History

At first the track was made of rolled ballast. Within about five years it was upgraded to add banking and sections made of wooden boards on the straights. It became, and remained, enormously popular. Photographs from the 1920s and 30s show a track entirely recognisable from what's there today, but crowds that are hard to imagine; often ten thousand or more, they said, for the annual Good Friday meeting.

clock representing historyBy the time George Lacy Hillier died in 1941 his 50 year-old velodrome had been called into service in the defence of London as a storage depot for barrage balloons. By war's end in1945 the track was cracked and covered with weeds; a sorry sight, facing a sad future, until the greatest sporting movement in the world intervened to turn potentially terminal decline into Herne Hill's crowning glory.

The story of cycling at the 1948 Olympics was meant to be the tale of Reg Harris and his three gold medals. Reg was the reigning world champion, and he went into the 'Austerity Olympics' carrying extravagant expectations. The Manchester Guardian wrote that “he may well be regarded as almost certain to carry off the Olympic title” in the sprint - but not just in that race; in the tandem sprint and the kilometre time trial at Herne Hill as well. Then, three months before the Olympics, Reg Harris fractured his back in a car crash and, as he was recovering fully from that accident, broke his elbow in a bike race in Manchester. He finished his training with his arm in plaster and rode in the Olympics dosed up on anaesthetic to kill the pain.

Herne Hill was recovering as well. The track was resurfaced, hurriedly rather than perfectly - as well as could be managed in the 'make do and mend' spirit of the times. When the heats got underway there were long delays caused by punctures – delays so long that, when Reg Harris raced against the Italians in the final of the tandem, it was almost dark; too dark for the photo-finish equipment to work. There were inches in it, but the gold medal went to the Italians on the basis of the judges' best guess in the gathering gloom.

Reg Harris took silver in the sprint as well, and the cobbled-together race schedule meant that he was denied the chance to compete in the kilometre time trial. Frustration for him turned to opportunity for Tommy Godwin who took one of his two bronze medals in that race and began an association with Herne Hill that continues, affectionately, to this day.

The Olympics gave to Herne Hill the prize of an international reputation, and a resurfaced track. Armed with those, the velodrome soldiered on in the post-war years while others fell into disrepair, or closed. The Good Friday event still drew good crowds and attracted big names, but George Lacy Hillier's baby was in danger of becoming an orphan. The track passed from its original owners to the National Cycling Union; from them to the Greater London Council; and finally to Southwark Council.

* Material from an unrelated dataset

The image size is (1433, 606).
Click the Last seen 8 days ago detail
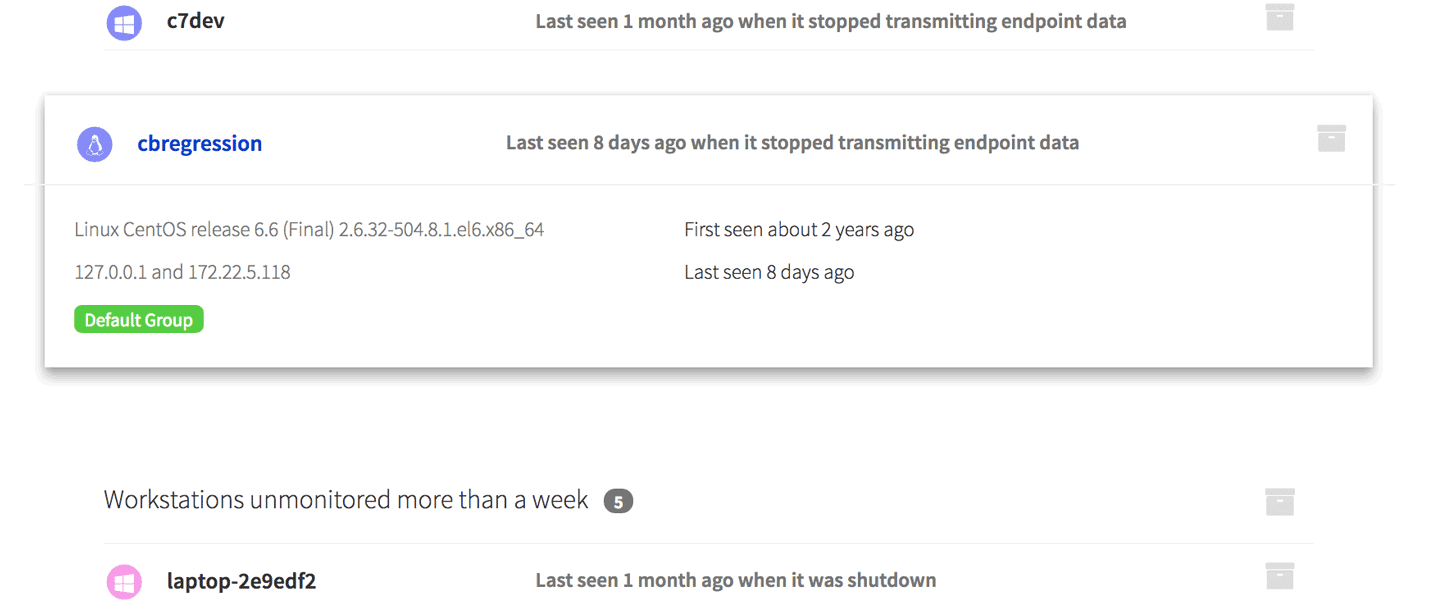[x=769, y=272]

By the late 1980s the Olympic surface had worn out. This time, money for its renewal came from the Sports Council and the EEC, and the funding was generous enough to allow a full rebuild: a steeper, faster track than ever before, where records fell.

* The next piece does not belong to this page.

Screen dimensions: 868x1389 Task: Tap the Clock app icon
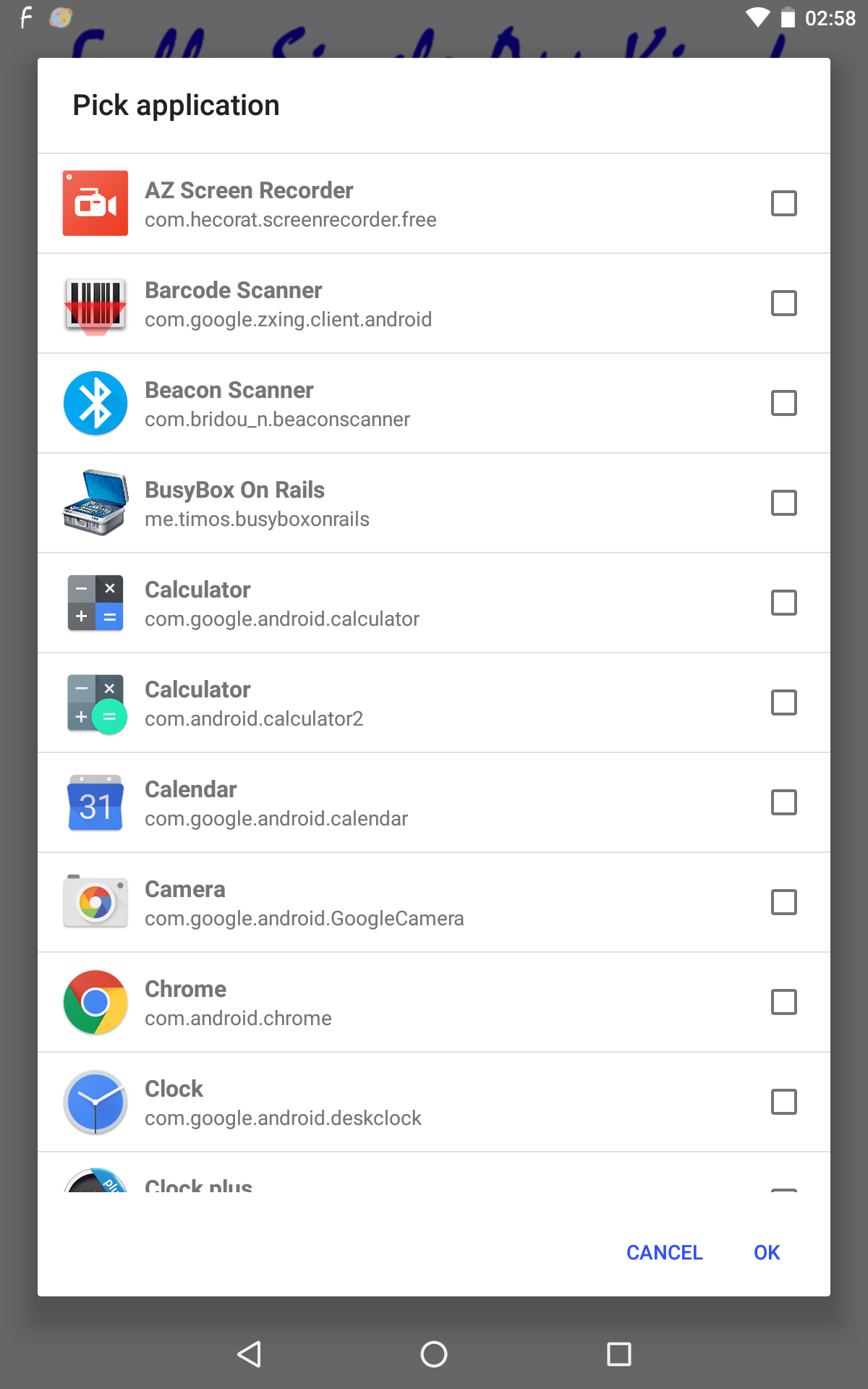coord(95,1102)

So, in 1991, Herne Hill Velodrome raced to its centenary with a future that looked reasonably assured – but, as it turned out, deceptively so because, by 2005, the track was closed. There was a fleeting resurrection that year when it opened for the Good Friday meeting but deadlock in negotiations over a new lease meant that, day to day, for the first time that anyone could remember in its peacetime history, the velodrome was shut.

The deal that opened the gates again was done when the VC Londres cycling club agreed a new short-term lease and took over responsibility for running the site. With a sigh of relief that was audible throughout British cycling, the velodrome officially reopened on August 5th 2005, helped on its way at the reopening ceremony by past champions including Tony Doyle and Chris Boardman.

But even on that bright day the nature of the deal that had been done meant that a question mark hovered like one of those wartime barrage balloons over the velodrome. A short-term lease made it difficult to raise long-term funding for a track that was, once again, in urgent need of resurfacing. This time the danger to its future came not so much from old cracks and pot-holes in the surface but from the more modern risk that it would not be insured.

And so, in 2010, with another Olympic Games on the near horizon, the people who ran the velodrome, the cyclists who used it, and the residents who lived around it, drew themselves together rather uncertainly for another effort to preserve the life of a place that means so much more, to so many thousands of people, than any entrepreneurial Victorian cycling champion could conceivably have imagined when the first section of track was laid in Herne Hill nearly a century and a quarter ago.